Which lines below fall between the one containing "Click the trophy icon next to Competições" and the one containing "This screenshot has width=497, height=216."? Repeat them exactly, counting both of those lines, and add nothing else.

Collected data entries

- Opening Delimiter -

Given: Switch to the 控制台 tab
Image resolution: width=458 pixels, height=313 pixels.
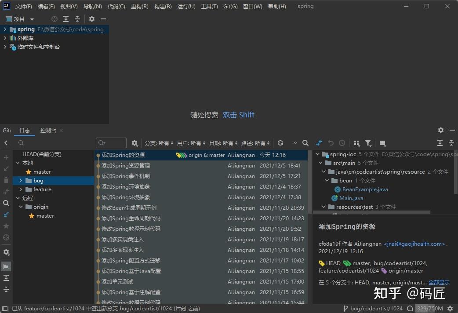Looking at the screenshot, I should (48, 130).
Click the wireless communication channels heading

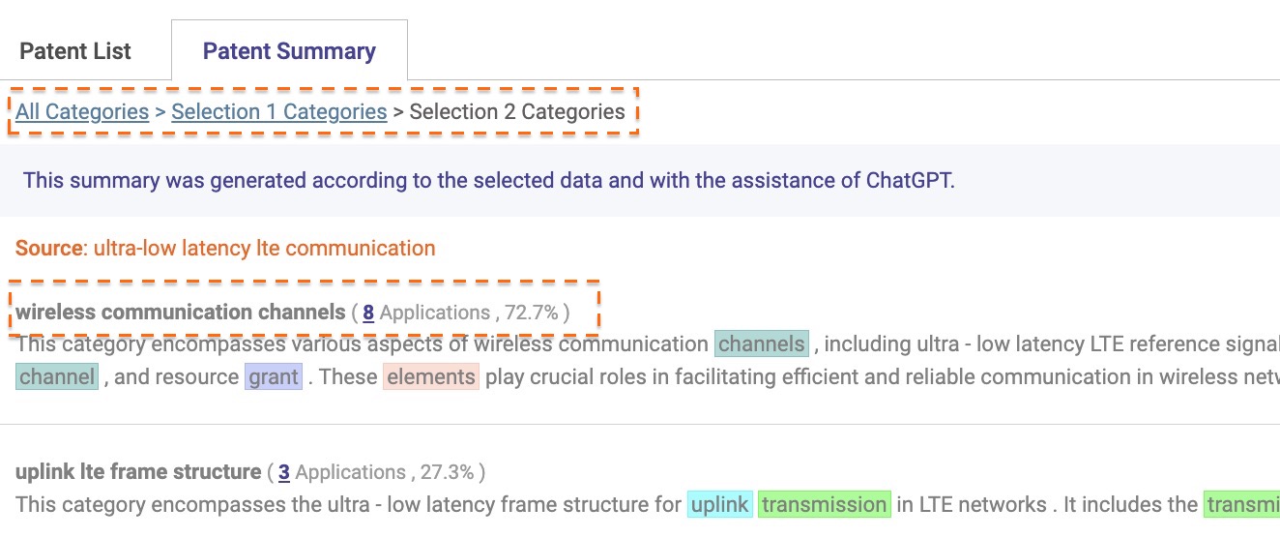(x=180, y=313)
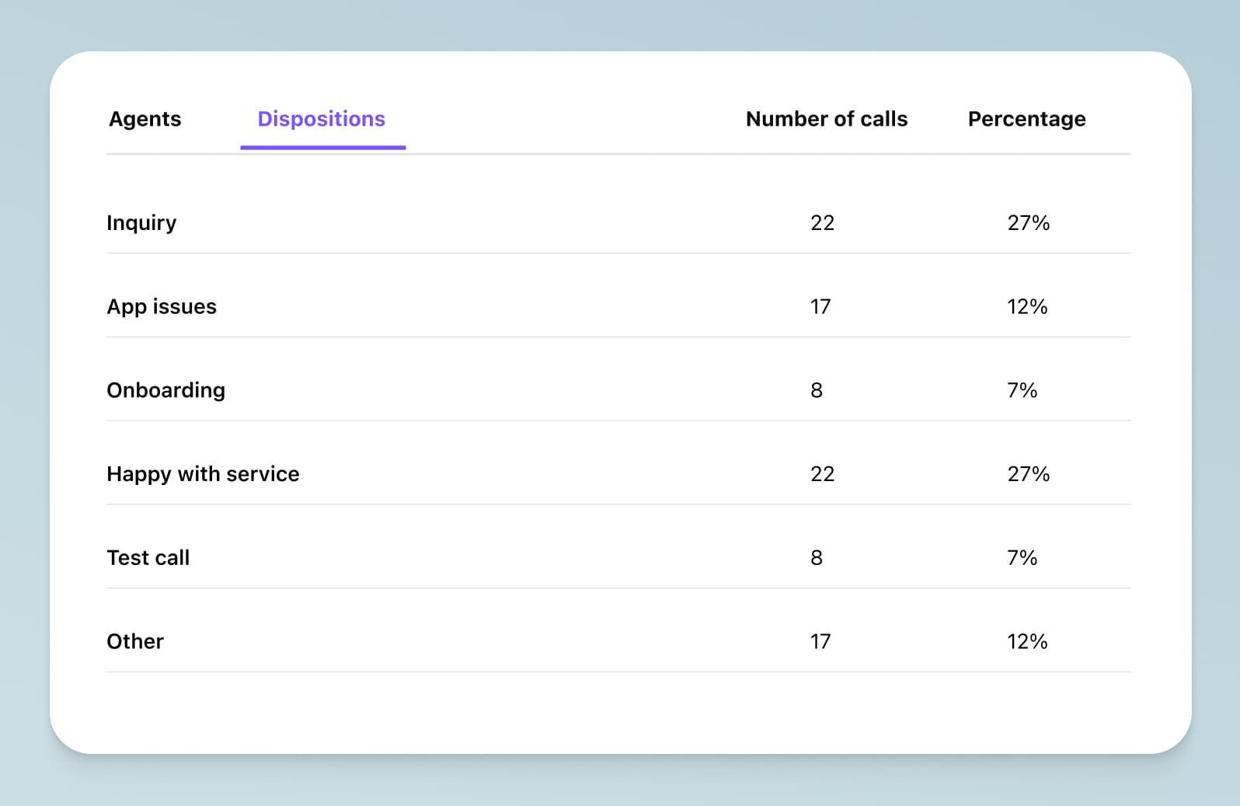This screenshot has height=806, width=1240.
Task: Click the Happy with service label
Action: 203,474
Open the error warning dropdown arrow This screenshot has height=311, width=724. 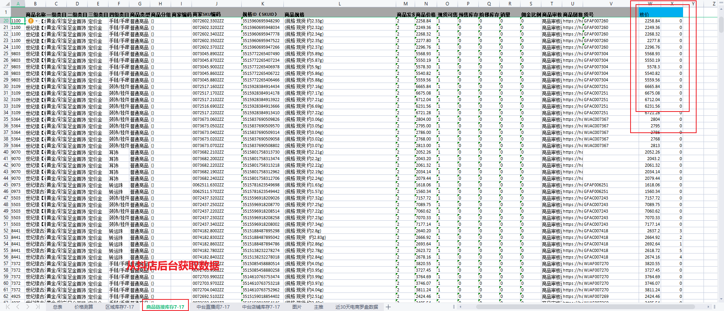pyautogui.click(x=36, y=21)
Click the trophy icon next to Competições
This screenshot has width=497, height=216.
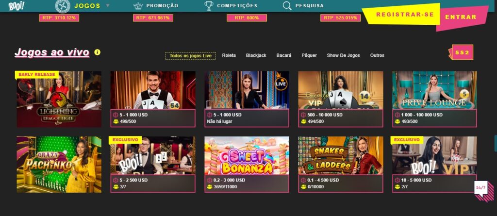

- Closing Delimiter -
- Opening Delimiter -

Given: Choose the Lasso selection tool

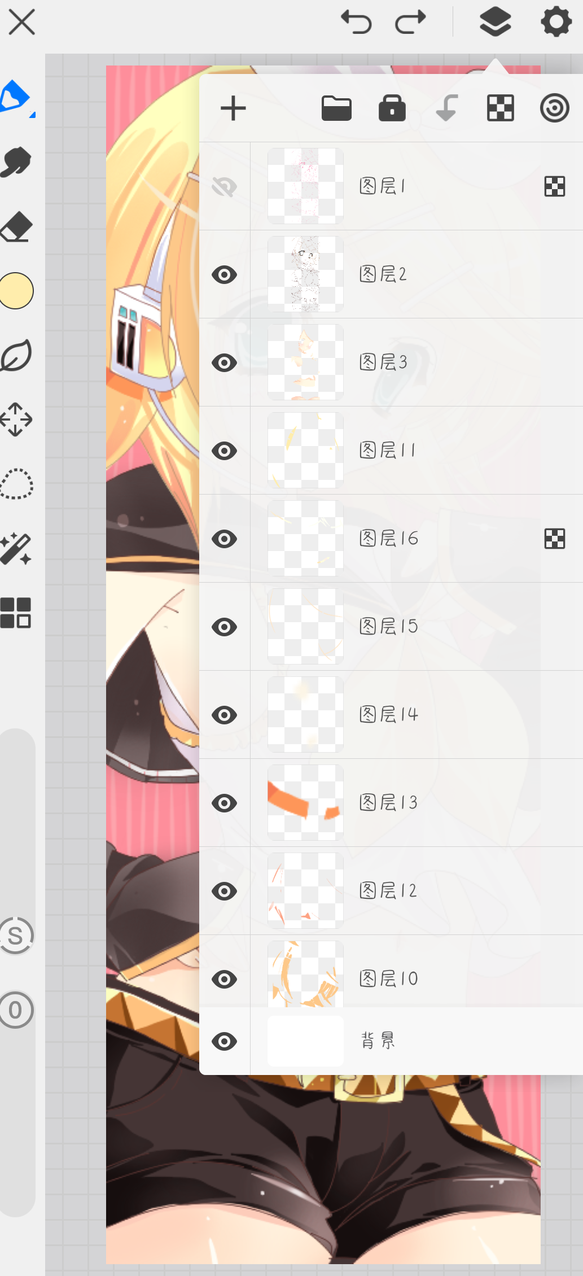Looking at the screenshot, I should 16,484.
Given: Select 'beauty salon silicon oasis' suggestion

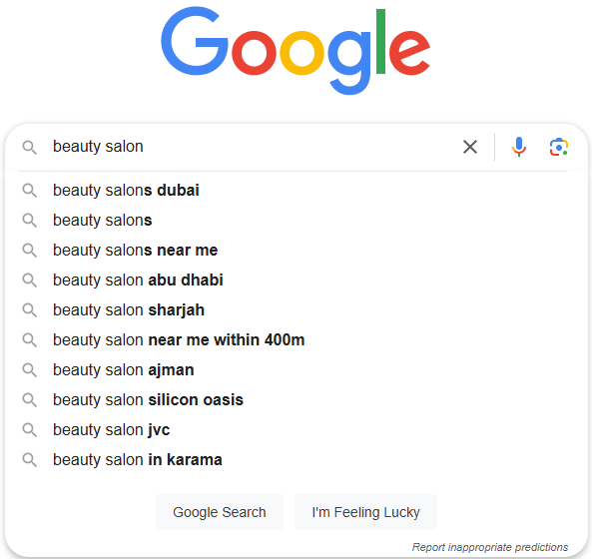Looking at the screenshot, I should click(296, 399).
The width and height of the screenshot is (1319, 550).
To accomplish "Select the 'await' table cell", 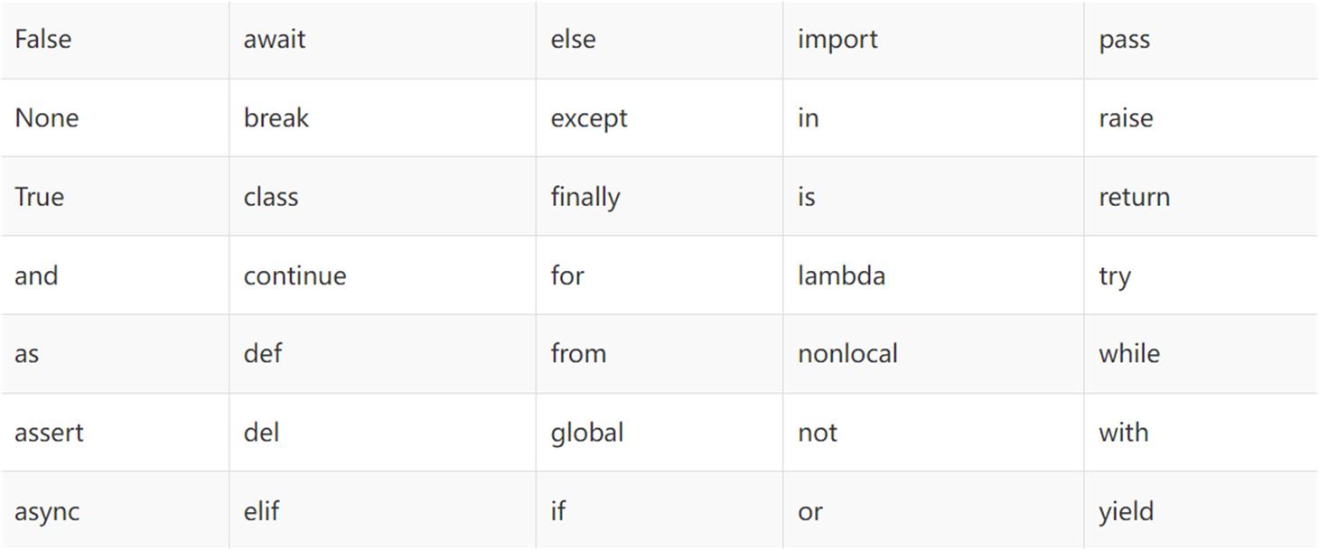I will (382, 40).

- Closing Delimiter -

Answer to this task:
Click the trophy icon next to Competições
This screenshot has width=497, height=216.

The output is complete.